Mais aussi de la foret, profonde, dans laquelle s'engage Tomura en décidant, alors qu'il ne connait rien au piano, qu'il ne sait pas en jouer et qu'il n'a pas l'oreille, de devenir accordeur. Ce métier de l'ombre consiste à contrôler la tension des cordes, à harmoniser les marteaux, à régler l'intonation à l'unisson des ondes sonores. C'est une discipline ardue, le jeune homme a l'impression, malgré son travail et sa persévérance, qu'il ne parviendra jamais à l'assimiler. « N'étais-je pas allé me perdre dans une forêt sans espoir de retour ? Devant mes yeux s'étendaient les ténèbres, denses et luxuriantes ».

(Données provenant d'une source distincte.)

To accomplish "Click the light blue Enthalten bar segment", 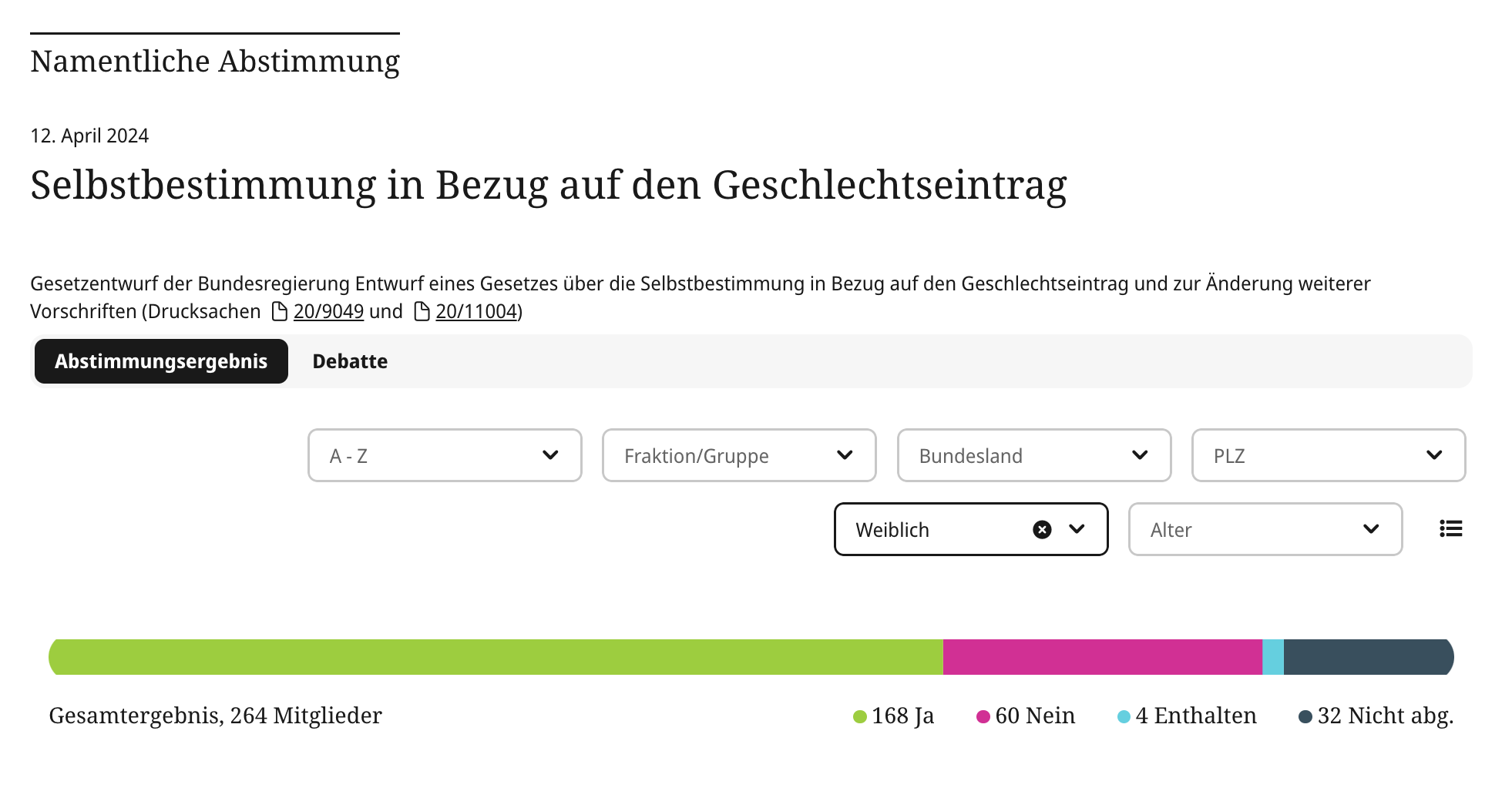I will (x=1273, y=657).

Enfin, de la forêt de son enfance, forêt de montagne, dans laquelle il a grandi et qu'il retrouve au contact du piano. de la forêt de souvenirs que la beauté conscientisée grâce au piano fait rejaillir sur toutes les petites choses de sa vie, sur toutes ces pépites dont il ne prêtait guère attention auparavant. Grâce au piano « Toutes ces belles choses que je n'avais su identifier jusque-là remontaient pêle-mêle à la surface de ma mémoire, tels des fragments de métal attirés par un aimant, avec une simplicité et une liberté déconcertantes ». le piano est capable de faire ressortir la beauté tapie dans l'ombre, Tomura décide ainsi de s'en faire le serviteur. Cette métaphore de la forêt, cet endroit où enfant il se sentait rassuré et serein, est recherchée dans les entrailles mêmes du piano. Un parallèle présent en filigrane tout au long du livre, parallèle que j'ai trouvé pertinent, poétique et touchant.

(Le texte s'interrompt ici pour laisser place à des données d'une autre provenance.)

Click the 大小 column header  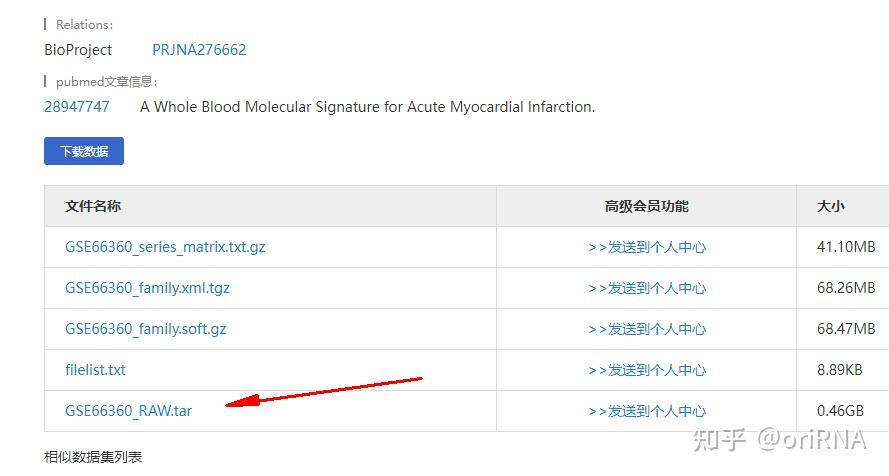click(x=831, y=206)
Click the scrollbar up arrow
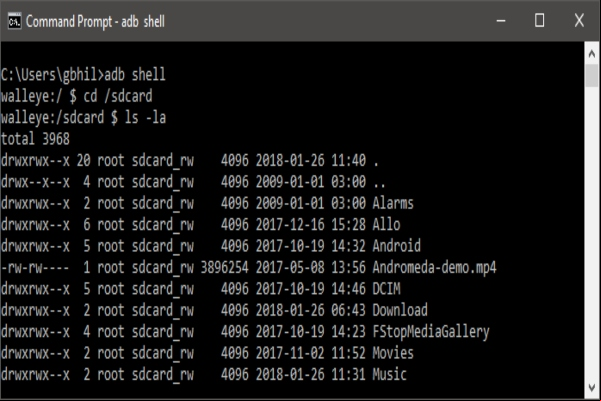 click(x=592, y=54)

Nous pourrions ajouter la forêt dans laquelle nous sommes catapultés, nous-même lecteurs, lorsque nous ne connaissons rien au piano (ce qui est mon cas), un peu comme Tomura. Et malgré cette méconnaissance, nous sommes sous le charme et nous laissons guidés par
Natsu Miyashita qui saura nous faire comprendre, pas à pas, la symbiose entre l'accordeur et le son, le trio que forme le piano le pianiste et l'accordeur, qui saura nous éclairer sur cette relation et ce métier passionnant.
La rencontre inopinée avec un accordeur va représenter un choc pour ce lycéen, Tomura, une révélation : il va décider d'en faire son métier. Après avoir fini le lycée, il persuade ses parents de le laisser intégrer cette école professionnelle que lui a indiqué l'accordeur, formation qui dure deux ans pour apprendre l'art d'accorder et d'entretenir les pianos. Suite à cette formation, Tomura trouvera un emploi dans un magasin de musique situé dans une ville proche de son village natal. Précisément dans la boutique de M. Itadori, l'accordeur qui, sans le savoir, a changé le cours de son existence quand il était lycéen.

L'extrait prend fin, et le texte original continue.